This thread has nothing to do with artificial general intelligence: is
there not a more appropriate venue for it?
Richard Loosemore
Jim Bromer wrote:
*/Robin Gane-McCalla <[EMAIL PROTECTED]>/* wrote: Can you give
me an example of any such problems (or a class of such problems)? By the
definition of NP-complete, any problem in NP must be reducible to any
problem in NP through a polynomial transformation.
---------------------------------------------------------
It took me a while to figure this one out. I was using the term np as a
measure of the time (or time-data space) for computational processes and
it was not very precise as such. However, the definition of np is more
precise which is why your comment forced me to think about it.
I was just trying to point out that even if a np-complete program was
proven to be solvable in p-time, there still would be problems that
would take much longer to solve. And some of them might look like
np-complete problems to the casual onlooker.
For instance the SAT problem asks only if a certain logical formula has
a solution (that is, a True solution). At this time, in the worse case
the solution to this problem for n variables could take more than 2^n
'steps' to complete, which is the same time it would take to try every
possible combination of logical (True or False) values in the formula.
Let's say that a method (might as well say my method) produces a
solution to the SAT problem where even the worse cases can be determined
in polynomial time.
Now let's say that the problem is not to determine whether or not there
is a solution or not, but to output every possible combination of values
for a logical formula and give the logical result as well. Since there
are 2^n combinations for a formula of n distinct logical variables, the
output would have to take more than 2^n 'steps'. So even supposing the
np-complete problem could be solved in polynomial time, there are still
problems that cannot be completed in polynomial time.

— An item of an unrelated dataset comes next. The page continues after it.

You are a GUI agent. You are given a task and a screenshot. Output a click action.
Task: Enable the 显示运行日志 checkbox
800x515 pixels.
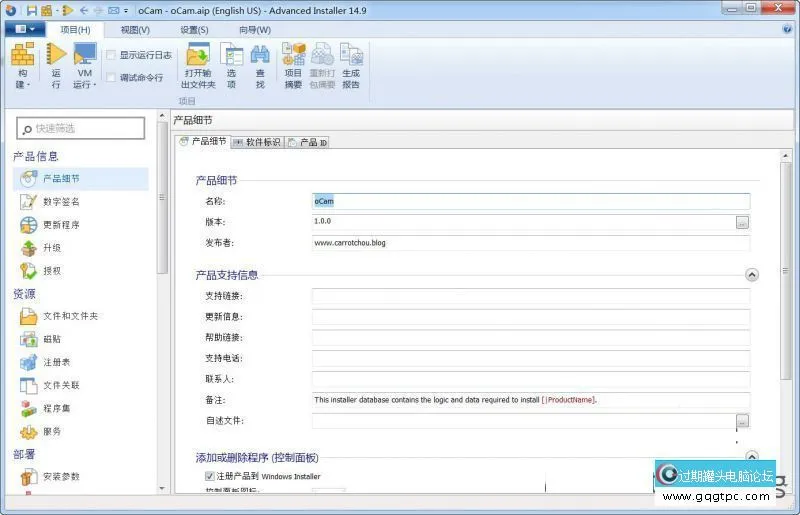111,56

Interestingly, if a polynomial time solution to the SAT problem was
found, it might be possible to output a couple of formulas that could
define all of the true and all of the false combinations without
distinctly outputting every one separately. However, the problem I
defined above specifically called for each possible combination to be
output and therefore it cannot be solved in polynomial time -by
definition-. This is a trivial example, but it shows that there are
problems that cannot be solved in polynomial time, and because this
problem has something in common with the np-complete problem of
Satisfiability, some people might be confused by the problem.